BEGIN
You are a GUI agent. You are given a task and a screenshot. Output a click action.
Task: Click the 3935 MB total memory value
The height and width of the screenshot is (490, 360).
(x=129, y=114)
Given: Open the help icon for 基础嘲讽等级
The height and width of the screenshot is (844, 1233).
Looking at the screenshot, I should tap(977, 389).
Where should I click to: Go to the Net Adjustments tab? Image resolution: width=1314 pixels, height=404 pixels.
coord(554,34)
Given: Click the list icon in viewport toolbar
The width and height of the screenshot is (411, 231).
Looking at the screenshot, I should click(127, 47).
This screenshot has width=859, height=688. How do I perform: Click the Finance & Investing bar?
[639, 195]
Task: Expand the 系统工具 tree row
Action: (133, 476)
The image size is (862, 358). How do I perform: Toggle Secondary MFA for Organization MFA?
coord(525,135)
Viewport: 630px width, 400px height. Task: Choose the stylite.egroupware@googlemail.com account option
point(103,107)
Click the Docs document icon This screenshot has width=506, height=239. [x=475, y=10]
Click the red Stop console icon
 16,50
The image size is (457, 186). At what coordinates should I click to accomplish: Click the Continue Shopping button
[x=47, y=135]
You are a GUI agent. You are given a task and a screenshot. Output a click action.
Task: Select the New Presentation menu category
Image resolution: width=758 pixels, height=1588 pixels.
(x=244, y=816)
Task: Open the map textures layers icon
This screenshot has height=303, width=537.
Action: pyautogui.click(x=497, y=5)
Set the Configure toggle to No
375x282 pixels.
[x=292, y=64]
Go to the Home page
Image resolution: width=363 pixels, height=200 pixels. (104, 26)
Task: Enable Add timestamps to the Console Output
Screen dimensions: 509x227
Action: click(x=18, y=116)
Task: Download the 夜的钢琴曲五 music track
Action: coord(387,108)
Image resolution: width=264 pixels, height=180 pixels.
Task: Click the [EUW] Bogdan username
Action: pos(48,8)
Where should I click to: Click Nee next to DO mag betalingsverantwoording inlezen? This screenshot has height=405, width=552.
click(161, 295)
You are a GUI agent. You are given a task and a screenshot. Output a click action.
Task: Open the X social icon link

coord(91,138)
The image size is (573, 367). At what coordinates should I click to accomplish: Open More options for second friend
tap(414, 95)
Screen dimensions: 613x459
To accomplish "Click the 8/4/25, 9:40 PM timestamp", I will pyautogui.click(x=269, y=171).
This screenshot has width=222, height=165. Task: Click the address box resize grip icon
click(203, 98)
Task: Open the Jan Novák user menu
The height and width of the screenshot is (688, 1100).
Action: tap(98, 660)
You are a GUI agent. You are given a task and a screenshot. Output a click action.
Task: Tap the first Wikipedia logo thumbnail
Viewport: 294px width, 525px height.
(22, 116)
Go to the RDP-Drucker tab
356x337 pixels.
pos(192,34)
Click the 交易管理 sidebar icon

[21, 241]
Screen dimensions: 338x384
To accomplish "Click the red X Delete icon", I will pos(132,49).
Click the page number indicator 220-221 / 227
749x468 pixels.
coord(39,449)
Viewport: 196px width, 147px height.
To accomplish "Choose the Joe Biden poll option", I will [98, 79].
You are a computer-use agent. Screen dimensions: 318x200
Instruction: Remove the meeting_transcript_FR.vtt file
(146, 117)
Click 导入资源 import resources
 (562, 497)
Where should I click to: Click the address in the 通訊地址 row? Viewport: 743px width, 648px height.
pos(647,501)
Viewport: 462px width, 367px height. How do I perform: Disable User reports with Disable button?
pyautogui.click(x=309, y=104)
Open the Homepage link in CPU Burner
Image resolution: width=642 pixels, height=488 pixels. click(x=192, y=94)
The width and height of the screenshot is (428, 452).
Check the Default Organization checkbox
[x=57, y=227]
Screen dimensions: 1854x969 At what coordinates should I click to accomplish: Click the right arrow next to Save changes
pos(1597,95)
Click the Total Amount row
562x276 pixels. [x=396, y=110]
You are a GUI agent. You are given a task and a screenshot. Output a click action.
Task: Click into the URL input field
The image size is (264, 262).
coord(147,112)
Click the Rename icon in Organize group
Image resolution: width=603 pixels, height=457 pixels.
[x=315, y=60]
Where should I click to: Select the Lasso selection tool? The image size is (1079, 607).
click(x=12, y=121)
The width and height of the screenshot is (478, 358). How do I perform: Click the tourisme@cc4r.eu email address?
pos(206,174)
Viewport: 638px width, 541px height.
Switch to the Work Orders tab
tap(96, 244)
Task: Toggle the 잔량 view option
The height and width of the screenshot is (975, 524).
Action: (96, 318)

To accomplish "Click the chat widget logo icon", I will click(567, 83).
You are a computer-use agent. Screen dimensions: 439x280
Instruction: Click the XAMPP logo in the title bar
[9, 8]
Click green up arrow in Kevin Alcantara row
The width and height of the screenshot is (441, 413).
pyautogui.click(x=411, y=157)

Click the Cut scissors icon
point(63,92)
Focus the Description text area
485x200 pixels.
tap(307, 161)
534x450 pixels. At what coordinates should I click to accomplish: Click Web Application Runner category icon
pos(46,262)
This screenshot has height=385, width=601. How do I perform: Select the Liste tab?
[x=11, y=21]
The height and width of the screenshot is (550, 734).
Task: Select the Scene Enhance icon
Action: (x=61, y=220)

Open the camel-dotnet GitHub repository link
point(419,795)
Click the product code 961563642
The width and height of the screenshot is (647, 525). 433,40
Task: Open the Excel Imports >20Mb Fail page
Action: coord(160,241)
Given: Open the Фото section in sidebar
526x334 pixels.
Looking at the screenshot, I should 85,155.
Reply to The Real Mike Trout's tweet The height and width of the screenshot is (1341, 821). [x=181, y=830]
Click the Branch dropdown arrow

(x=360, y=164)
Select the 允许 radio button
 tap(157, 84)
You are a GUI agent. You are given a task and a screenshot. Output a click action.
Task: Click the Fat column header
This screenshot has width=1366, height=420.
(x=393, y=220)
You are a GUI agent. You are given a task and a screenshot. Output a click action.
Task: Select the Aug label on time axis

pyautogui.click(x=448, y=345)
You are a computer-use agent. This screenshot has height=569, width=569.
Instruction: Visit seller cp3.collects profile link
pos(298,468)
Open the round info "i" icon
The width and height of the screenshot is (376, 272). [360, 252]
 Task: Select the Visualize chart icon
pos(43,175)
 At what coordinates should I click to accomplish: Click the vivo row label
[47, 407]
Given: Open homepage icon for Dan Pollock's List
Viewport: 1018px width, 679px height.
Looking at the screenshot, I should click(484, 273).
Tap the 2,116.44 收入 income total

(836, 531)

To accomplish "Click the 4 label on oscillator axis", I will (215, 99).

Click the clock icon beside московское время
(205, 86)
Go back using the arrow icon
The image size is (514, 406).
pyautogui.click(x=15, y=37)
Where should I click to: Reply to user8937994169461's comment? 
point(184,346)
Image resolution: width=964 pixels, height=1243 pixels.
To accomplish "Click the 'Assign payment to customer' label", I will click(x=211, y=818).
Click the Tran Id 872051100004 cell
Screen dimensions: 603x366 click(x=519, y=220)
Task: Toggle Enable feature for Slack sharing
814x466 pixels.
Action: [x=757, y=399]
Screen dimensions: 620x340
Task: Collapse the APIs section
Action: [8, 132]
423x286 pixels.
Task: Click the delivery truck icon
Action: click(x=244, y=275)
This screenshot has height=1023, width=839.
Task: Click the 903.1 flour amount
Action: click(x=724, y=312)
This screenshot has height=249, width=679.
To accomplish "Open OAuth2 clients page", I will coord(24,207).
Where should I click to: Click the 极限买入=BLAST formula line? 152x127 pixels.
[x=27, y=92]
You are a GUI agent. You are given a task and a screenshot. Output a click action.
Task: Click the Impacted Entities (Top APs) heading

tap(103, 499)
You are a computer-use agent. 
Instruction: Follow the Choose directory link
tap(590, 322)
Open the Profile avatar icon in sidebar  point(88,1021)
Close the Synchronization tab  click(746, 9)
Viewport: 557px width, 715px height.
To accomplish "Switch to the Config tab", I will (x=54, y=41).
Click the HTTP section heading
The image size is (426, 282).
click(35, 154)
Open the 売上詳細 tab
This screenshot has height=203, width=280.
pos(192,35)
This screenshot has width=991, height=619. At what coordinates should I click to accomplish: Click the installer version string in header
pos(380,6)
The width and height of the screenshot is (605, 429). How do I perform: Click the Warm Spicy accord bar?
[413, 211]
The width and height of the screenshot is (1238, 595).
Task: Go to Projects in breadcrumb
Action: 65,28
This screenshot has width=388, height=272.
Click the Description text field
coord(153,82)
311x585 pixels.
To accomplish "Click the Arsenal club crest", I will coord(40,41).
END
Output exactly one stretch of the listing: from the line containing "This screenshot has height=303, width=537." through the line containing "Task: Enable Add", both end lines included.

This screenshot has height=303, width=537.
Action: pyautogui.click(x=497, y=5)
Set the Configure toggle to No
375x282 pixels.
[x=292, y=64]
Go to the Home page
Image resolution: width=363 pixels, height=200 pixels. (104, 26)
Task: Enable Add timestamps to the Console Output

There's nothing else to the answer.